Pillion, premier long métrage d’Harry Lighton, prolonge l’audace de ses courts sans concession, dont le brillant Wren Boys, qui déjà déconstruisait les sentiments pour en exposer la puissance et la violence potentielles.
Avec Pillion, Lighton réalise un superbe autant que surprenant récit d’initiation, celui de Colin, jeune homme sans expérience amoureuse ni sexuelle, saisi par un coup de foudre pour Ray, un biker beau comme un dieu qui l’intègre à un dispositif où se mêlent service domestique et soumission sexuelle. Ce que le film construit est précisément la force de l’évidence de ce qui pouvait sembler factuellement improbable au premier abord : il ne cherche pas à expliquer mais à montrer comment un tel lien peut, dans un accord presque sans résistance, s’installer, se stabiliser, et même se partager au sein d’un groupe de bikers BDSM structuré par des codes communs. Le sexe y est cru, mais sans complaisance : rien n’est montré qui puisse produire de l’excitation, mais tout concourt à faire voir des pratiques comme des formes, des gestes inscrits dans un cadre, avec leurs règles, leurs signes, leur économie propre.
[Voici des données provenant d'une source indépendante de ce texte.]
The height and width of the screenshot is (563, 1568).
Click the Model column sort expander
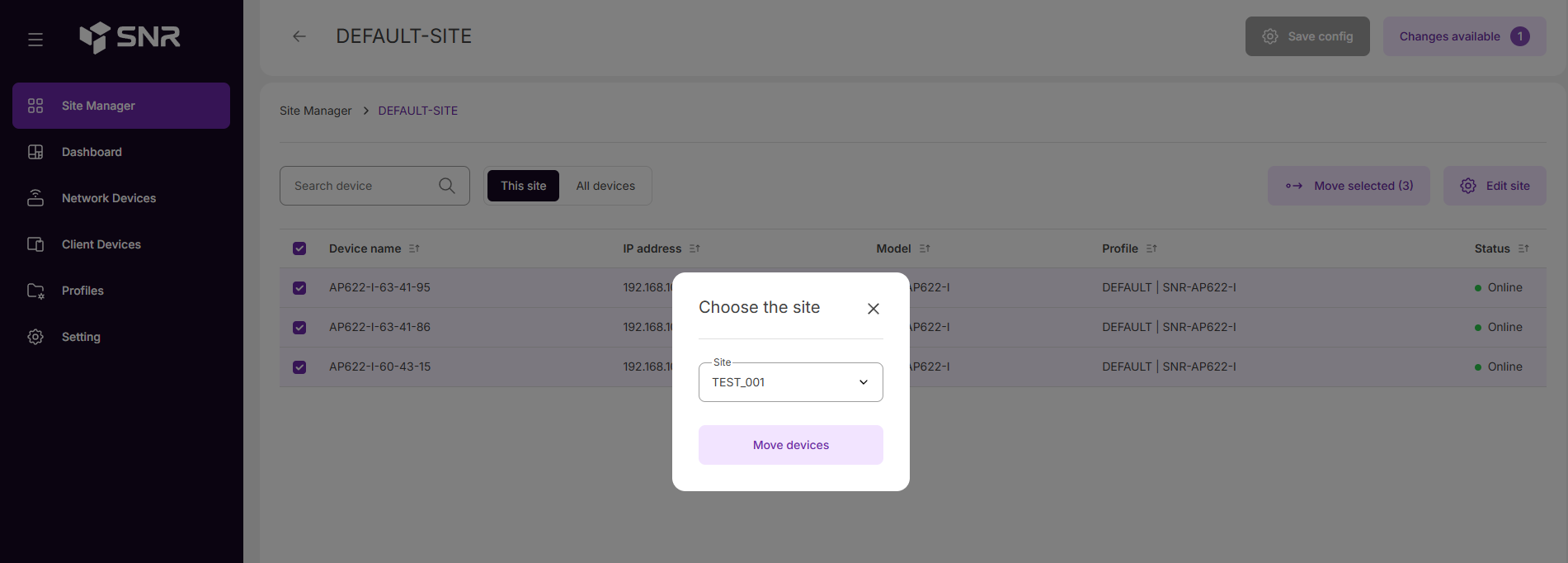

Le pillion, c’est la place du passager arrière sur une moto : être derrière l’autre, c’est s’en remettre à sa conduite. Le titre ne relève pas de la métaphore plaquée, mais d’une définition d’une position à la fois physique et existentielle : c’est un jeu, et c’est une vérité. Le film procède d’une tension : comment une relation de dépendance peut-elle apparaitre non seulement acceptable, mais désirable ? Colin est à la fois surpris par ce qui lui arrive et engagé dans ce qu’il accepte. Son consentement n’est ni un donné stable ni un simple acquiescement : il se construit, se déplace, se confirme à mesure que la relation s’installe. C’est à montrer comment l’évidence affective précède toute justification que le film trouve toute sa justesse.
La relation entre Colin et Ray ne se réduit pas à un rapport de pouvoir univoque. Outre que la dépendance parait être réciproque (si Colin porte un collier cadenassé au cou, Ray porte une chaine avec sa clé…), l’impuissance ne se situe pas nécessairement du côté du soumis, ni le contrôle du côté du maitre : là où Ray semble ne pouvoir aimer qu’à travers des formes codées qui limitent l’abandon, Colin, lui, trouve dans la soumission une manière d’éprouver et peut-être de risquer quelque chose du sentiment. La beauté du film tient aux menus déplacements des évidences attendues, sans les renverser de manière démonstrative. La fin du film est de ce point de vue splendide parce qu’il ne tergiverse pas et va au bout de sa logique, refusant toute résolution conventionnelle d’un scénario non conventionnel.
Pillion refuse aussi toute logique explicative à priori. En cela, il ne relève pas directement d’un modèle fassbindérien : les rapports de domination qu’il met en scène ne sont pas explicitement indexés à des structures de classe ou à des déterminations sociales lisibles. Le film met plutôt la lumière sur une configuration où la domination et la soumission passent par des formes désirées et codifiées, ce que Gilles Deleuze analyse, dans Présentation de Sacher-Masoch. Le froid et le cruel, comme la logique contractuelle propre du masochisme.
Ce que le film met en jeu, ce n’est pas tant la répartition des places que ce qu’elles impliquent : on n’occupe jamais une position sans être pris par elle et en dépendre en retour. Comme tout bon film qui creuse avec intelligence, finesse et profondeur son sujet, Pillion dépasse le contexte strict de son scénario pour donner à penser ce qu’est la volonté de dépendance à l'autre ou de possession de l’autre dans le registre amoureux ou sexuel, au-delà d’une relation sadomasochiste.